§ Task instructions: Convert the lines below into a JSON list of strings, one string per line, leaving out blank lines.

§ Material provided:
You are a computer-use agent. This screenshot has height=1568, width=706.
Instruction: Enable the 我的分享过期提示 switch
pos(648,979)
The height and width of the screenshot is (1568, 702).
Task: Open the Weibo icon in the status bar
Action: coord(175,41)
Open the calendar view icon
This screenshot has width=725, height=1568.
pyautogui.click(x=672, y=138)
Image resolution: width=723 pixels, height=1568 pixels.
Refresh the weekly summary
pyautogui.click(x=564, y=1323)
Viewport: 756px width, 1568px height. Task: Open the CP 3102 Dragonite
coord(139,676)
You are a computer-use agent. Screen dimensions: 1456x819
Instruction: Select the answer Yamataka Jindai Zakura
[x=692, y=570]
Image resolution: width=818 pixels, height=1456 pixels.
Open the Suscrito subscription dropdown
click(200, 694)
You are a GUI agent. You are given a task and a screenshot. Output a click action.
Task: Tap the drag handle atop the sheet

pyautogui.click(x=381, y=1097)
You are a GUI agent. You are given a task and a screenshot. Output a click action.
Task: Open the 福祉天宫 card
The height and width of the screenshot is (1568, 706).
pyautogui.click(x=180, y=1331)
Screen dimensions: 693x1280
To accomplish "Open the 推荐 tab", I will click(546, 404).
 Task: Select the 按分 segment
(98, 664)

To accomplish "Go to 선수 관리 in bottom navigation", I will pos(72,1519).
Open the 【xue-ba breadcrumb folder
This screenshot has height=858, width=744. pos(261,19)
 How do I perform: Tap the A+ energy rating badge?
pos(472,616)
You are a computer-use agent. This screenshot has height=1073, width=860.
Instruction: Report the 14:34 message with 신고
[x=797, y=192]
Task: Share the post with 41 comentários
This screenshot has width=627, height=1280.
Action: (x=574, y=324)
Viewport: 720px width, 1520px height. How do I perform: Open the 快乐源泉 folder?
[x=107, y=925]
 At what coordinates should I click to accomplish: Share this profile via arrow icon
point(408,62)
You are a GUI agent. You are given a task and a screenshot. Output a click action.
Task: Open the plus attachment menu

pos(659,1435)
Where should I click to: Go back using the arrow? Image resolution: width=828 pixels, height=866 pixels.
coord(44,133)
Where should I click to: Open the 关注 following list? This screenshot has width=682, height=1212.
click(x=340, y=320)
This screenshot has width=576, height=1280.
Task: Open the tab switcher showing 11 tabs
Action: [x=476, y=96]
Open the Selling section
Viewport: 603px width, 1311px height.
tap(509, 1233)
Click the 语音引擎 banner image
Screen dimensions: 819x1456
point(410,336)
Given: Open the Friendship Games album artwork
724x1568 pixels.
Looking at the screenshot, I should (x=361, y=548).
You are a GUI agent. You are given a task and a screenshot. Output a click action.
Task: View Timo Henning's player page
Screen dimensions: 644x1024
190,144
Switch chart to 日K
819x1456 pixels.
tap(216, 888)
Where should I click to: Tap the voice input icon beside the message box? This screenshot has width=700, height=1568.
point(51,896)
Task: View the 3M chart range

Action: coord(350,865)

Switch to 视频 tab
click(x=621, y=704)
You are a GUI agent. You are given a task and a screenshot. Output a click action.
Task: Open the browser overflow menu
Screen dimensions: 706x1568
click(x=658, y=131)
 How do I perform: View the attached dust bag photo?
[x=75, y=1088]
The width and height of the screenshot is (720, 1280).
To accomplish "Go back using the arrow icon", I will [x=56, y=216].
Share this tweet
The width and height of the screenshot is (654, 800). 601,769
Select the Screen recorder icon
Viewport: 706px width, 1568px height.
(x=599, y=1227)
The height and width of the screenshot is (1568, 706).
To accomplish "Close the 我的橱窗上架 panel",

§ The solution:
[
  "You are a computer-use agent. This screenshot has height=1568, width=706.",
  "Instruction: Enable the 我的分享过期提示 switch",
  "pos(648,979)",
  "The height and width of the screenshot is (1568, 702).",
  "Task: Open the Weibo icon in the status bar",
  "Action: coord(175,41)",
  "Open the calendar view icon",
  "This screenshot has width=725, height=1568.",
  "pyautogui.click(x=672, y=138)",
  "Image resolution: width=723 pixels, height=1568 pixels.",
  "Refresh the weekly summary",
  "pyautogui.click(x=564, y=1323)",
  "Viewport: 756px width, 1568px height. Task: Open the CP 3102 Dragonite",
  "coord(139,676)",
  "You are a computer-use agent. Screen dimensions: 1456x819",
  "Instruction: Select the answer Yamataka Jindai Zakura",
  "[x=692, y=570]",
  "Image resolution: width=818 pixels, height=1456 pixels.",
  "Open the Suscrito subscription dropdown",
  "click(200, 694)",
  "You are a GUI agent. You are given a task and a screenshot. Output a click action.",
  "Task: Tap the drag handle atop the sheet",
  "pyautogui.click(x=381, y=1097)",
  "You are a GUI agent. You are given a task and a screenshot. Output a click action.",
  "Task: Open the 福祉天宫 card",
  "The height and width of the screenshot is (1568, 706).",
  "pyautogui.click(x=180, y=1331)",
  "Screen dimensions: 693x1280",
  "To accomplish \"Open the 推荐 tab\", I will click(546, 404).",
  " Task: Select the 按分 segment",
  "(98, 664)",
  "To accomplish \"Go to 선수 관리 in bottom navigation\", I will pos(72,1519).",
  "Open the 【xue-ba breadcrumb folder",
  "This screenshot has height=858, width=744. pos(261,19)",
  " How do I perform: Tap the A+ energy rating badge?",
  "pos(472,616)",
  "You are a computer-use agent. This screenshot has height=1073, width=860.",
  "Instruction: Report the 14:34 message with 신고",
  "[x=797, y=192]",
  "Task: Share the post with 41 comentários",
  "This screenshot has width=627, height=1280.",
  "Action: (x=574, y=324)",
  "Viewport: 720px width, 1520px height. How do I perform: Open the 快乐源泉 folder?",
  "[x=107, y=925]",
  " At what coordinates should I click to accomplish: Share this profile via arrow icon",
  "point(408,62)",
  "You are a GUI agent. You are given a task and a screenshot. Output a click action.",
  "Task: Open the plus attachment menu",
  "pos(659,1435)",
  "Where should I click to: Go back using the arrow? Image resolution: width=828 pixels, height=866 pixels.",
  "coord(44,133)",
  "Where should I click to: Open the 关注 following list? This screenshot has width=682, height=1212.",
  "click(x=340, y=320)",
  "This screenshot has width=576, height=1280.",
  "Task: Open the tab switcher showing 11 tabs",
  "Action: [x=476, y=96]",
  "Open the Selling section",
  "Viewport: 603px width, 1311px height.",
  "tap(509, 1233)",
  "Click the 语音引擎 banner image",
  "Screen dimensions: 819x1456",
  "point(410,336)",
  "Given: Open the Friendship Games album artwork",
  "724x1568 pixels.",
  "Looking at the screenshot, I should (x=361, y=548).",
  "You are a GUI agent. You are given a task and a screenshot. Output a click action.",
  "Task: View Timo Henning's player page",
  "Screen dimensions: 644x1024",
  "190,144",
  "Switch chart to 日K",
  "819x1456 pixels.",
  "tap(216, 888)",
  "Where should I click to: Tap the voice input icon beside the message box? This screenshot has width=700, height=1568.",
  "point(51,896)",
  "Task: View the 3M chart range",
  "Action: coord(350,865)",
  "Switch to 视频 tab",
  "click(x=621, y=704)",
  "You are a GUI agent. You are given a task and a screenshot. Output a click action.",
  "Task: Open the browser overflow menu",
  "Screen dimensions: 706x1568",
  "click(x=658, y=131)",
  " How do I perform: View the attached dust bag photo?",
  "[x=75, y=1088]",
  "The width and height of the screenshot is (720, 1280).",
  "To accomplish \"Go back using the arrow icon\", I will [x=56, y=216].",
  "Share this tweet",
  "The width and height of the screenshot is (654, 800). 601,769",
  "Select the Screen recorder icon",
  "Viewport: 706px width, 1568px height.",
  "(x=599, y=1227)",
  "The height and width of the screenshot is (1568, 706).",
  "To accomplish \"Close the 我的橱窗上架 panel\","
]